# Paxterra Photon S3 Three-wheel EV



## Paxterra (Mar 12, 2012)

I have been working on a design for a light-weight, two seat, electric vehicle for the past five years. I started this project when I was suddenly homeless (long story) and broke. I needed something to get me back on track and use some of the skills I've accumulated over the years. 

It has been a long, challenging, and very rewarding journey. Just keeping the parts safe and in good shape has been a challenge as I struggled to rebuild my life. I still don't have much money for the project but virtually every extra cent goes into the prototype.

I set some anchors for the project early on. It would be a production design, not a one-off. My background is in Product Design and Mechanical Engineering so I am very familiar with the complications of going from prototype to production. Though I've built quite a few specialty vehicles over the years most were telepresence robots, soapbox racers, electric bikes, Robot Wars house robots, cambots, etc. 

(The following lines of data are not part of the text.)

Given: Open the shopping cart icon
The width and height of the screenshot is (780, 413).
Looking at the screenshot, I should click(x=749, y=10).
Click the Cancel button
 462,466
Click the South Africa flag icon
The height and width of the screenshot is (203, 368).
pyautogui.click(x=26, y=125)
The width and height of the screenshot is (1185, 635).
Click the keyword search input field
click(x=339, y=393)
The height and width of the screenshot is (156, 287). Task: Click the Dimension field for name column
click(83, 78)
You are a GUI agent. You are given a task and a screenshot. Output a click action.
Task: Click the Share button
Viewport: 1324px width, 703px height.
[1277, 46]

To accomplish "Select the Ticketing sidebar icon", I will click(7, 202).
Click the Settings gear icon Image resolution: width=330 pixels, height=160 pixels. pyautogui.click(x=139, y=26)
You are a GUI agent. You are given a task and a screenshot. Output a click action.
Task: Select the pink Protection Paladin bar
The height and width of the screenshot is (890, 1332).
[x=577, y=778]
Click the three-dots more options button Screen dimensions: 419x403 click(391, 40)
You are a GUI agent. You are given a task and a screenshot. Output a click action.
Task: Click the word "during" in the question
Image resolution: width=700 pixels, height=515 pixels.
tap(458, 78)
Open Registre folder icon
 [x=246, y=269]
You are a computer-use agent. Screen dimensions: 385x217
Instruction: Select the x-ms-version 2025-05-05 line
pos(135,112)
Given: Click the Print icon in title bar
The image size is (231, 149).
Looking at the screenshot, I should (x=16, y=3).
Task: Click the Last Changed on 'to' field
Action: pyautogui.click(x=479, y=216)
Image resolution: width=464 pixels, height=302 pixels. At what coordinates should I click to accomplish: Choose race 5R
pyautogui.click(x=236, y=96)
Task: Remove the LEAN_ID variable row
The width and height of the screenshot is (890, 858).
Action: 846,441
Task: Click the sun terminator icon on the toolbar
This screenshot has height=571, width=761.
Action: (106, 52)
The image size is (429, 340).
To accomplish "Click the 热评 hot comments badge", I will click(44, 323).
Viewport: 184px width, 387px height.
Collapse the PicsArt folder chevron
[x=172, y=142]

The Photon S3 is my first try at something that would travel on public roads and hi-ways. I take this very seriously since I could be putting others at risk if I make any design errors. 

I started mocking up the layout in 2007 and I am now almost ready for the first on-road tests. I intend to commercialize this project through various avenues when my tests verify the safety and performance of the chassis and drive train. 

For every part I design the question is always: how much will it cost to do this in quantities greater than one? Also, I am attempting to eliminate the need for any production tooling other than jigs, fixtures, templates, etc. This means no injection molds or other expensive barriers to entry. My theory is that if this is easy for other to replicate the design will catch on and perhaps allow a new kind of industry to emerge. This is sometimes called "Open Source" which I don't like since it always sounds like "open sores" to me.

I just call it Paxterra (peace on earth) since it is obvious to me that the other forms of "business" that are now operating on this planet are not sustainable and are leading us in a terrible direction.

I definitely want to build the first production facility and then license the technology, at very little cost, to others who want to produce the design. Either one-offs or in the hundreds of thousands.


----------